1. A platform for high-altitude flight and communication using an unmanned aerial vehicle (UAV) (118), wherein the platform is Wireless transceiver (808), Computer memory (804) and, Communication equipment (810) for communicating with a UAV operating within the airspace (115) defined via the aforementioned transceiver, A computer (802), the computer comprising a processor and electronically stored instructions, the instructions being executable by the processor, and the computer for using survey data acquired in real time from the UAV in a complex survey environment and along a pre-programmed flight path, Equipped with, The aforementioned survey data is used as input to the predictor (815), and the predictor is Identify and classify objects in real time, When an abnormality in an object in the aforementioned complex investigation environment is identified (7103), The UAV is computationally trained to identify the actions to be taken based on the state of the UAV and the conditions affecting its flight, to calculate and execute a modified flight path (320), and to allow the UAV to deviate from the pre-programmed flight path to the modified flight path to investigate the object. The state of the UAV includes spatial position and velocity, and the computer further: Before communication between the UAV and the land communication source, based on the identified and to be taken actions provided by the predictor, While the UAV follows the modified flight path, the characteristics of the land (310) and the likelihood of them interfering with current or future communications between the UAV and the land communication source (108) are determined. In response to the determination that the likelihood exceeds the threshold, A communication link is established to bridge the UAV and the land communication source. A platform characterized by being configured in such a way.

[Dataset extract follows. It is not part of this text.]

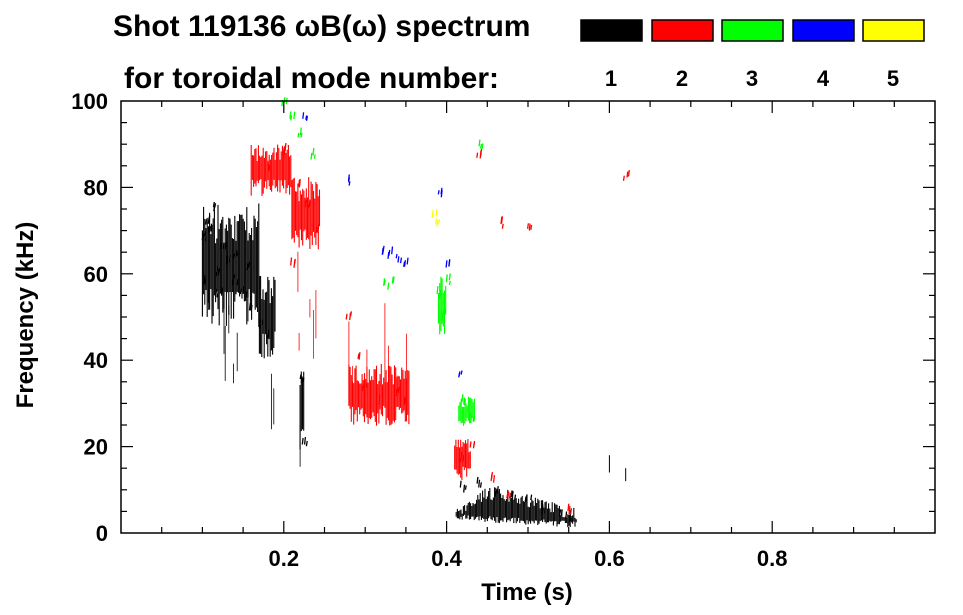 The image size is (963, 615). Describe the element at coordinates (752, 55) in the screenshot. I see `legend: 1 2 3 4 5` at that location.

2. The platform according to claim 1, wherein the predictor is a neural network.

3. The platform according to claim 1 or 2, wherein the computer is further configured for communication with air traffic control infrastructure.

4. The platform according to claim 1, wherein the characteristics of the land are determined based on a locally stored map.

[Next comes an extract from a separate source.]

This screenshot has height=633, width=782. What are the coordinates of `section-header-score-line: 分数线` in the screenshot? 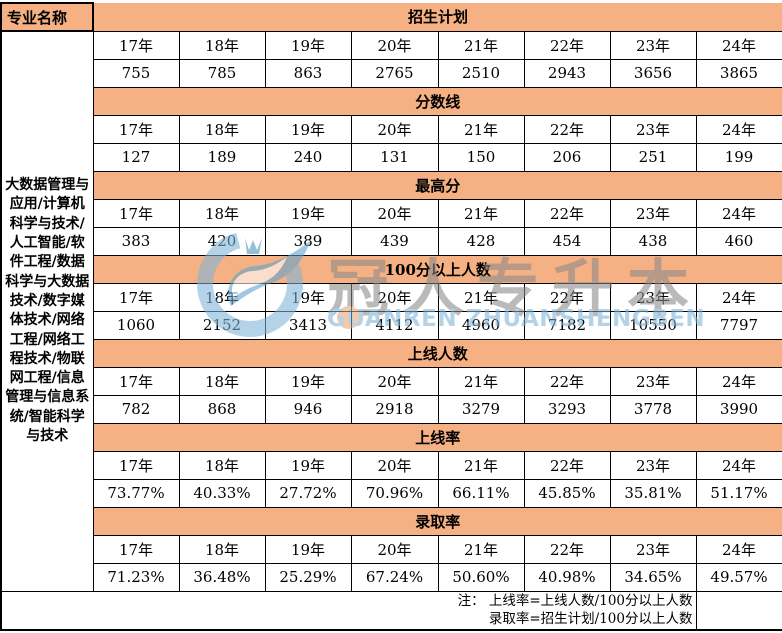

5. The platform according to claim 1 or 2, wherein the characteristics of the land are determined based on a remotely stored map.

6. The aforementioned computer further, (i) predictively determine the need for a modified flight path for the UAV based on the object and the identified actions to be taken provided by the predictor, (ii) Based on the identified and to be taken actions provided by the predictor, upon determination that a modified flight path is required, the transceiver radioly obtains authorization for the airspace of the modified flight path from the air traffic control infrastructure and transmits the authorization for the airspace to the UAV. The platform according to claim 3, configured as described above.

7. The platform according to claim 6, wherein the modified flight plan avoids possible hazards.

8. The platform according to claim 7, wherein the aforementioned hazard is weather conditions.

9. The platform according to claim 7, wherein the aforementioned risk is a possible collision with another UAV.

10. The platform according to claim 6, wherein the modified flight plan allows for an unplanned survey of the object which is a land asset.

11. The platform according to claim 10, wherein the action to be taken is an unplanned survey of the object which is a land asset.